The morning news is celebrating a minor triumph of civility in the United States Senate. Senator Susan Collins helped broker a (very) short-term deal by using a talking stick – a centuries-old example of early social engineering from Native Americans.
What’s interesting here is not the agreement itself, but how the use of the talking stick creates trust.
The Nature of Trust
Interpersonal trust is a bilateral, reciprocating relationship based on risk-taking. Let me unpack that in simple English.
Trust requires a trustor, and a trustee. The trustor initiates the relationship by taking a risk. The trustee then responds, or not, by being trustworthy. The players than reciprocate roles – it becomes the trustee’s turn to be the trustor. And so on.

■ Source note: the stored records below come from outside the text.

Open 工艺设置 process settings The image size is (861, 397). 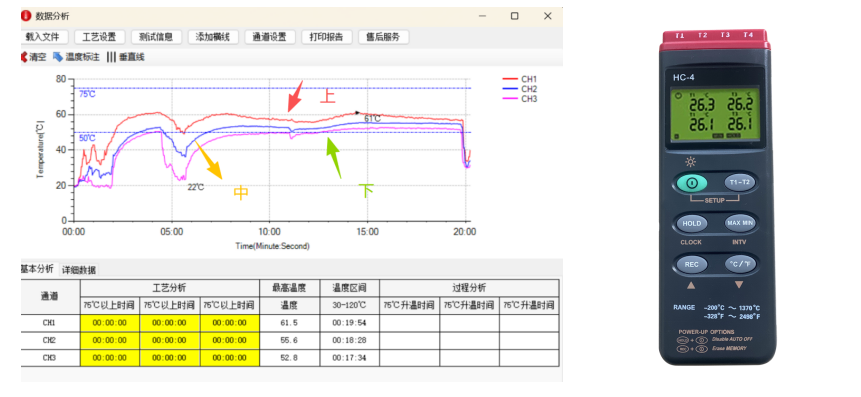99,37
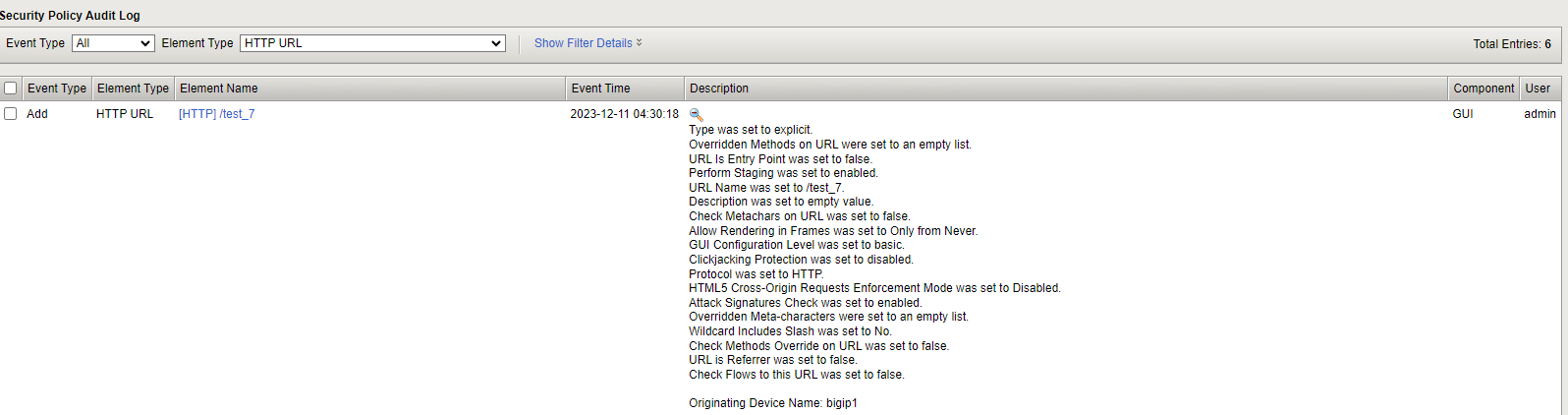This screenshot has width=1568, height=415.
Task: Click the User column header
Action: tap(1538, 89)
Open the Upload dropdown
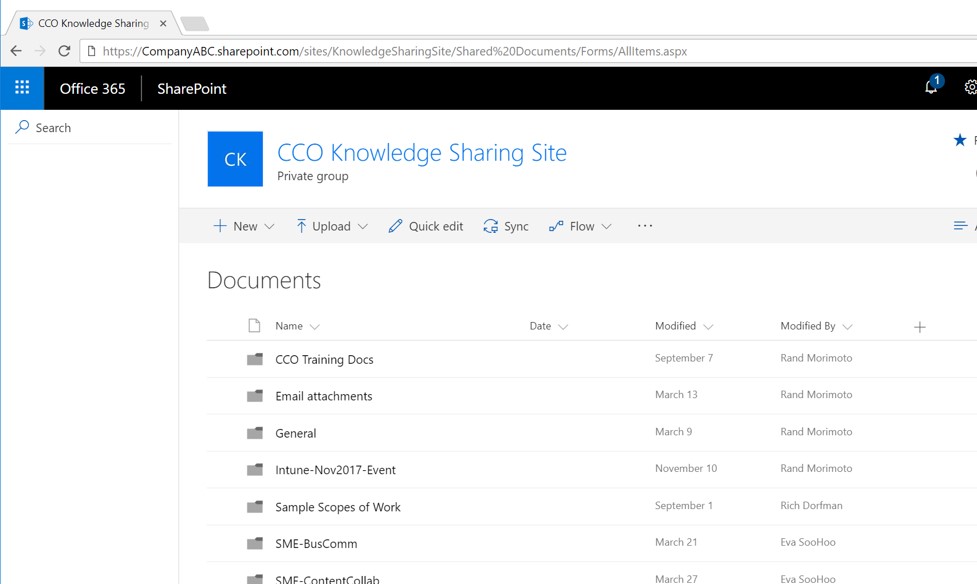This screenshot has height=584, width=977. point(363,226)
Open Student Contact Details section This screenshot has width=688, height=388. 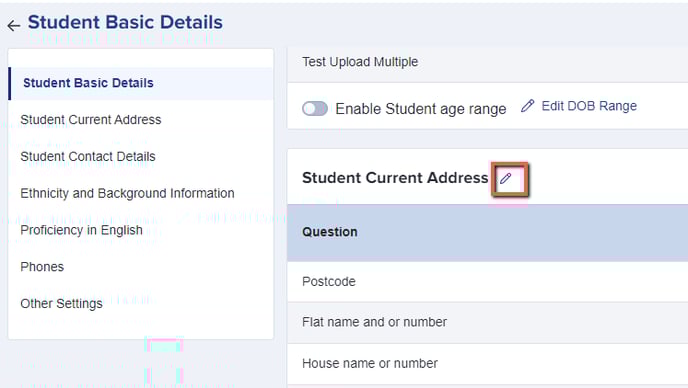click(141, 157)
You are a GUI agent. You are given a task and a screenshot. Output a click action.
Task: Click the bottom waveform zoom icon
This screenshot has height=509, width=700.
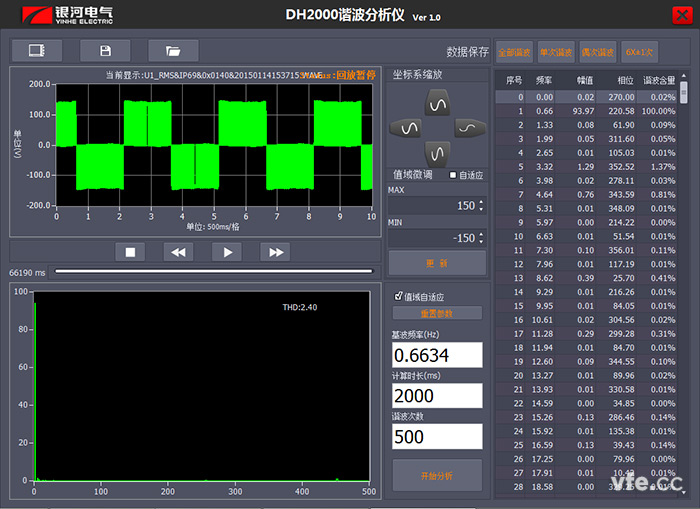[437, 153]
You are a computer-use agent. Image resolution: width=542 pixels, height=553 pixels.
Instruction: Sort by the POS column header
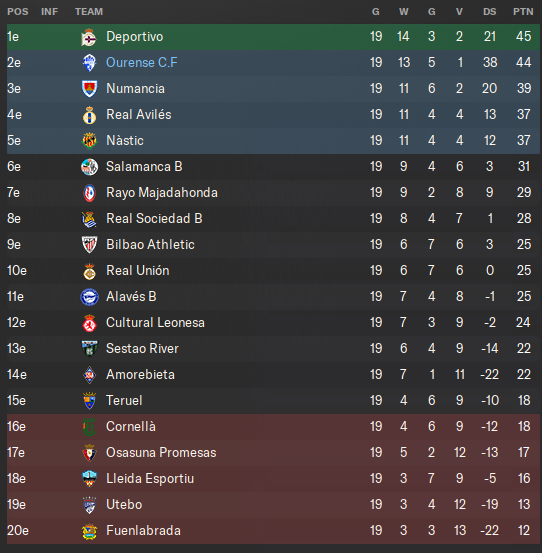click(x=18, y=12)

As a visual metaphor, think of a simple handshake; one person extends their hand – the other (usually) responds in kind. A minor social ritual, but of the type that plays out dozens of times a day in simple respectful, reciprocating gestures. It is the stuff of etiquette, among other things.

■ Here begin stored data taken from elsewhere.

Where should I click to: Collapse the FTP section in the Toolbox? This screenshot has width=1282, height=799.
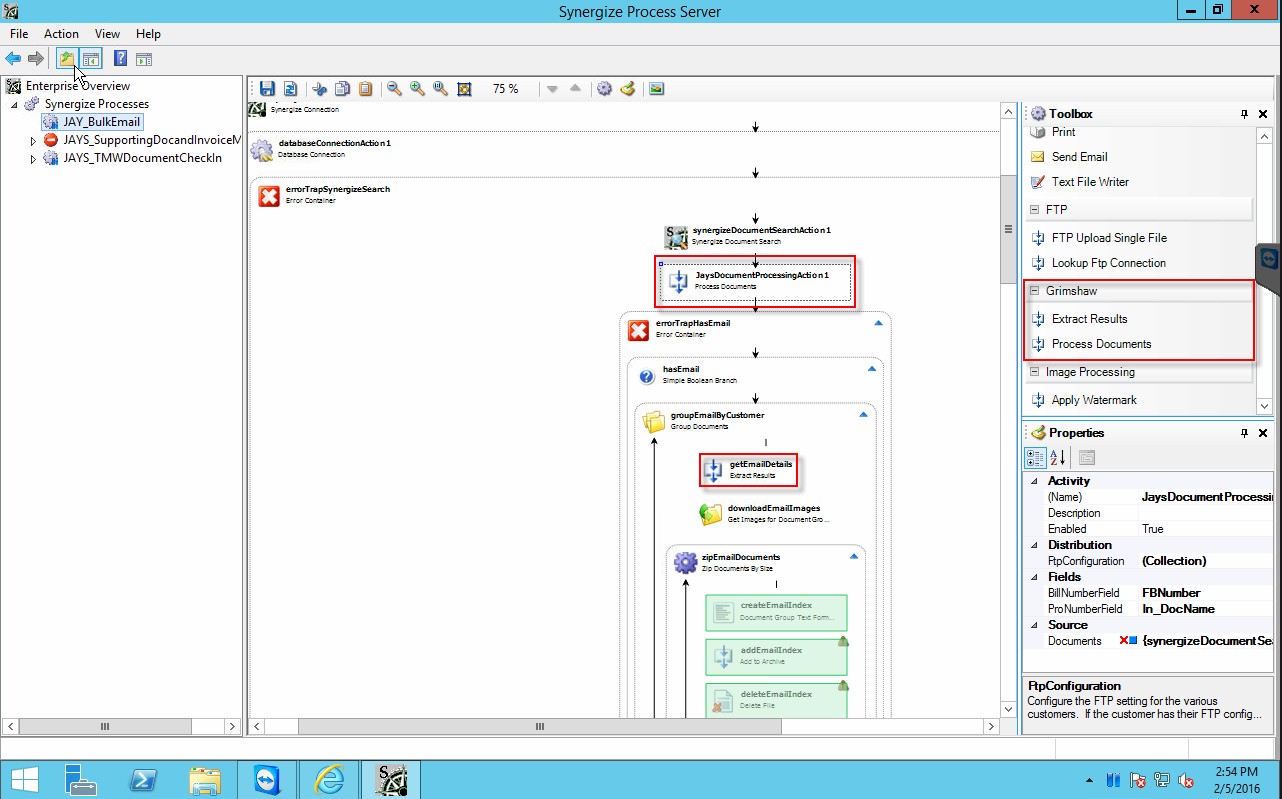pos(1035,209)
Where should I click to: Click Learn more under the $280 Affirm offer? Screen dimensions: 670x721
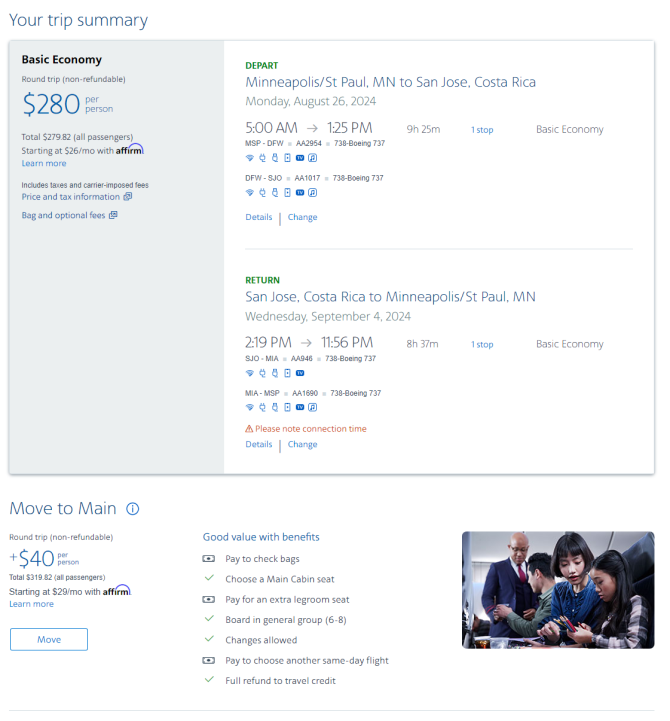pos(44,163)
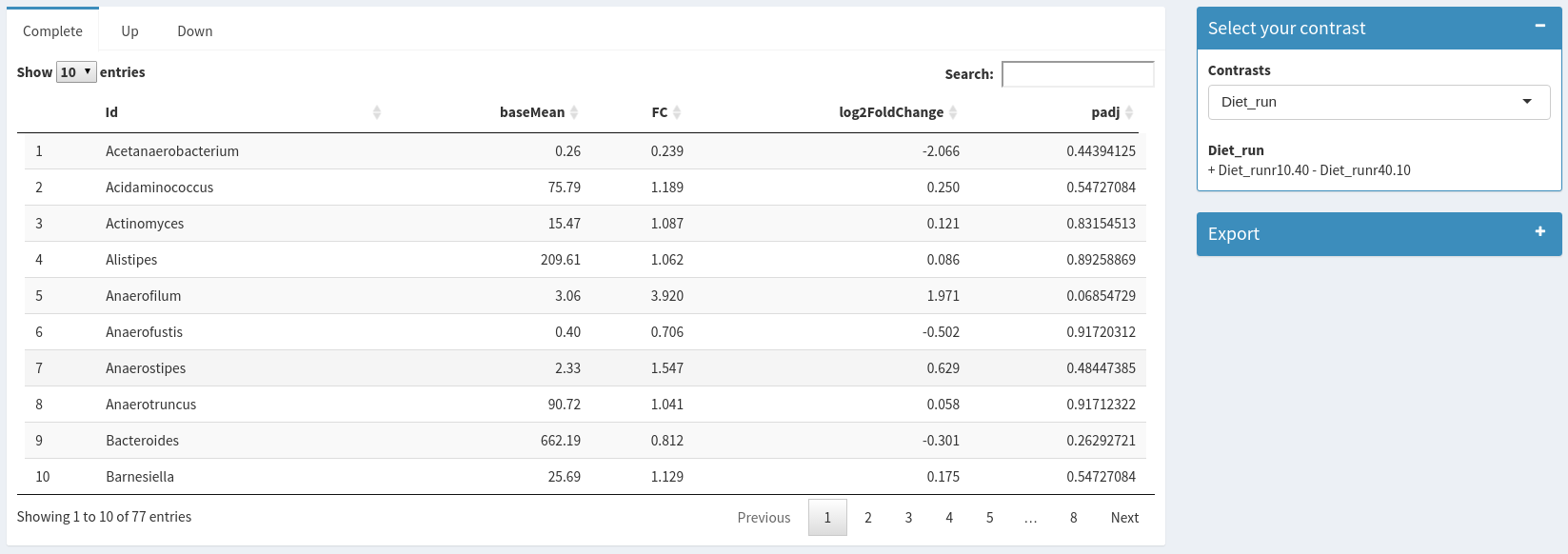Go to page 5 of results
The width and height of the screenshot is (1568, 554).
tap(989, 518)
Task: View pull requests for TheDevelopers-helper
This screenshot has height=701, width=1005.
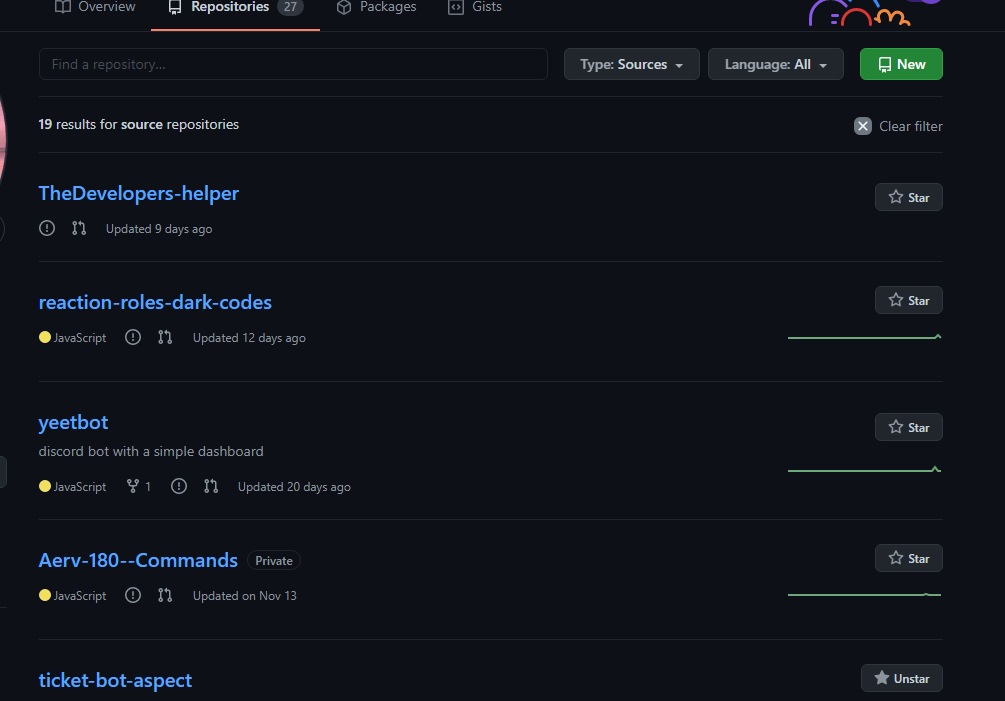Action: 79,228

The Critical Role of Listening
Trust formation follows the rule of reciprocity – but what is the currency of that reciprocity? A powerful component of it is very basic – listening. As in, “If you listen to me, I will listen to you.”
This is a familiar proposition to all of us. In sales, we have “I don’t care what you know until I know that you care.” In fields as diverse as hostage negotiation, terrorist interrogation, and suicide hotlines, we know the critical nature of listening in order to ensure the other person feels heard. (In the field of relationships, you’ve probably been on one end or the other of the familiar line, “Would you stop trying to solve the problem, I just want you to listen to me.”)

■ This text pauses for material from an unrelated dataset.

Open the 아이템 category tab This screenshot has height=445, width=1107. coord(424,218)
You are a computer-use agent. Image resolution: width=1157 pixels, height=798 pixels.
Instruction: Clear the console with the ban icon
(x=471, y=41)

I’m not talking about “active listening,” or listening to find out the other person’s position, or to formulate a value proposition. I’m talking about something much more basic and fundamental – listening so that the other person feels heard, validated, understood. This is primal stuff.
The Talking Stick
What the talking stick does is to ritualize this fundamental human truth. The only person allowed to talk is the one holding the stick. The result – even though everyone ‘knows’ that it’s an artificial constraint – is that it works.
We are hard-wired to appreciate the civility of listening – and to respond in return. The talking stick is a physical reminder of a basic rule of trust creation: the critical role of listening. If you let me talk about my issues, I will then let you talk about yours.
It’s a rule all humans seem to respect; and a clever vehicle, even if transparent, for drawing on our better natures to create trust.